Как странно! Если я пойду, то я буду волноваться и мне будут казаться всякие чудеса и четвертое измерение. А пойдет Мануил, будет, как кошка, красться, и в старых серых глазах засветится волчий огонь. Почему он, а не я? Он сильней или храбрее меня? У него все ясно. И смерть, и раны. Ему не покажутся земля и небо слитыми и плоскими, точно нарисованными, он будет все видеть, как оно есть, и когда будет колоть штыком, то нацелит в грудь».

Солнце опустилось к горизонту, тонким, длинным и кровавым озером разлилось по снегам, протянулось узкой полоской, сжалось в точку и исчезло, красною каплей растворившись в туманах. Небо стало серого цвета, предметы потеряли прозрачность, и черная встала проволочная дорога с уже неразличимою проволокой.

Морозов вернулся в землянку. Там было тепло и не испарился еще после деда запах овчины и яблок. В землянке было совсем темно. Морозов бросился с размаху ничком на кровать.

— Надя! Надя!..

Тоска по потерянному и невозвратимому охватила его. Он вспоминал ее стройный стан, когда она сидела на Львице, и мерное колыхание бедер, когда они ехали шагом. Мучительный порыв неосуществленной страсти овладел им. И опять вся непоправимость потери предстала перед ним. Все возмутилось в его душе. Он проклинал Бога, призывал смерть, укорял Божию Матерь и святых.

С горящей головой он поднялся с постели.

«Нет, бессмысленно верить, бессмысленно молиться, когда столько зла на земле, когда столько несчастий и горя.

Надя, помнишь, ты пела: «Горними тихо летела душа небесами!» Почему же ты не умолила Бога отпустить тебя снова на землю?

Бог, жестокий Бог! Почему ты не отпустил ее душу, не вернул ее в прекрасное ее тело? Сосуд хрустальный, прекрасный и… разбитый… Роза увядшая!..»

Морозов оглянулся кругом. Темная землянка вдруг показалась ему могилой. Низкий свод давил его, зловеще нависая над головой.

«Муравейная куча! Вставит прохожий палку и раздавит муравьев. Ну — раздави меня! Но зачем ее раздавили?..»

В его мыслях встал перед ним призрак Дюкова моста, и Морозов шептал, обливаясь холодным потом: «Ну, явись! Явись! От Бога ты или от дьявола, явись!»

Его зубы стучали как в лихорадке. Он вдруг увидал светящийся циферблат часов на столе и испугался. Он показался ему таинственным, живым и смеющимся. Морозов быстро и гадливо перевернул часы крышкой наверх. Было душно в землянке, и ни один звук не проникал снаружи. Но не было сил уйти.

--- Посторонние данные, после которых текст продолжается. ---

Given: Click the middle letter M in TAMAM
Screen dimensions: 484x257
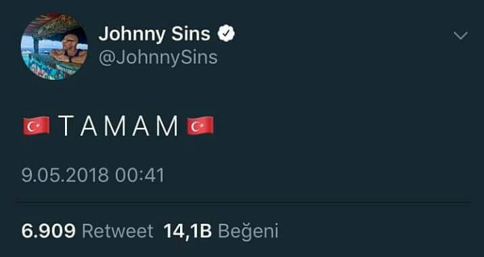Looking at the screenshot, I should tap(115, 126).
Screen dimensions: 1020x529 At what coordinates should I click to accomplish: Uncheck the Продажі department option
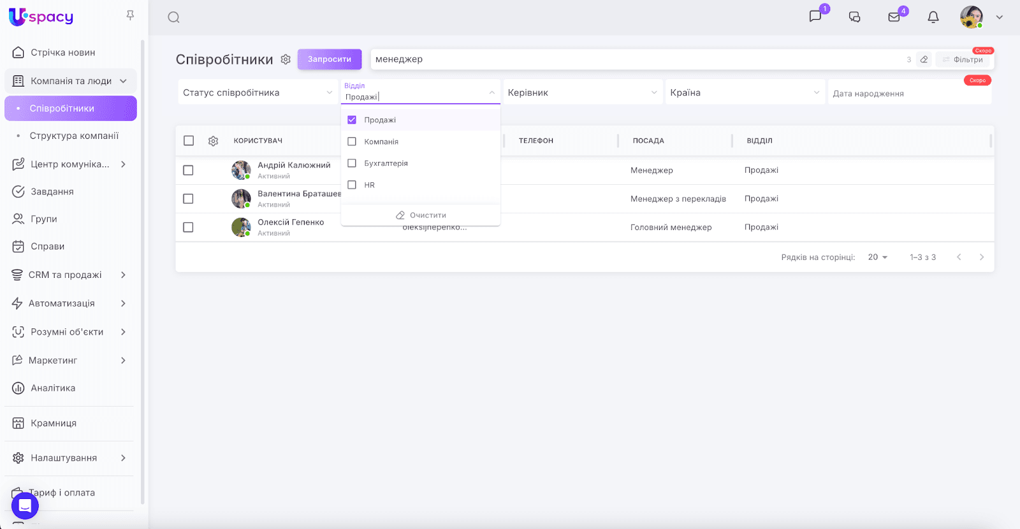coord(352,120)
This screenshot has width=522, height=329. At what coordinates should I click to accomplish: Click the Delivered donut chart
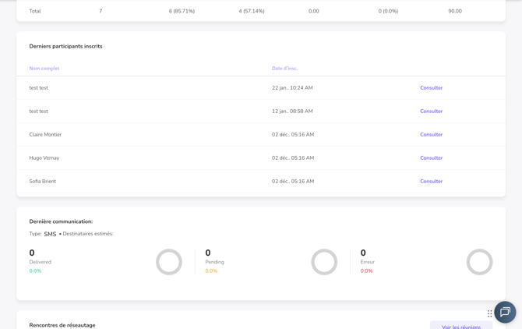168,262
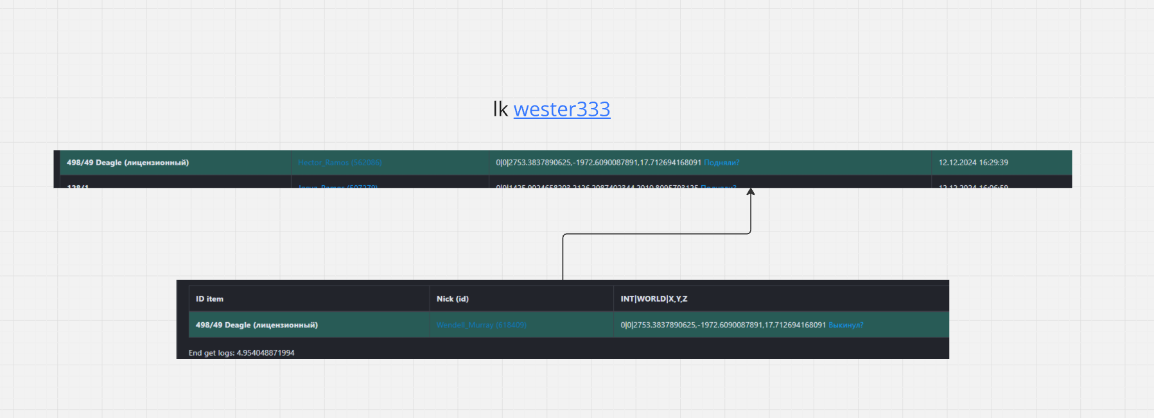Open the wester333 link
The width and height of the screenshot is (1154, 418).
click(561, 109)
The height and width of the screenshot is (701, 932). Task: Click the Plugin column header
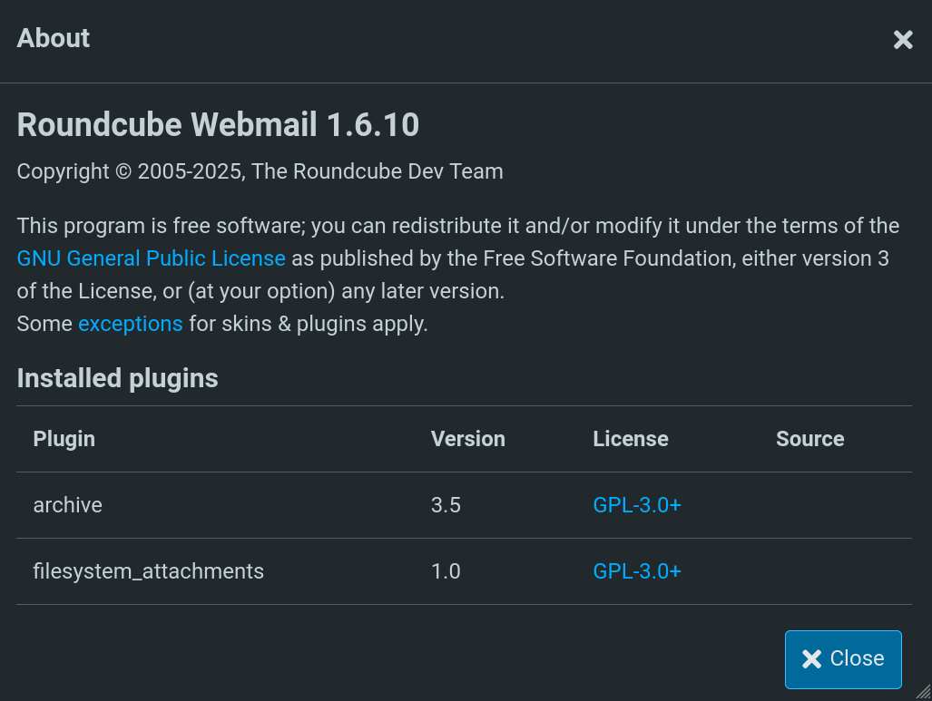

«Уйти, уйти из жизни! Потонуть раз навсегда в этом четвертом измерении! Растаять, раствориться, не быть!» Морозов был близок к самоубийству. Он бился на постели, рычал, сжимал кулаки. Порою, когда закрывал глаза, вдруг видел он Тверскую и тогда, срывая с нее одежды, целовал ее губы, тщетно старался удержать вдруг ускользающий облик. Наконец, изнеможенный и разбитый, он заснул весь в поту, глубоким сном, похожим на обморок.

Под утро Морозов сквозь сон услышал полет аэропланов.

«Полетели черти бомбы бросать по тылам, по обозам, обозных пугать, лошадей на коновязях калечить.

Русалка… — И он представил себе Русалку. — Стоит теперь под двумя попонами в лесу, в шалаше из еловых ветвей. Милая Русалочка».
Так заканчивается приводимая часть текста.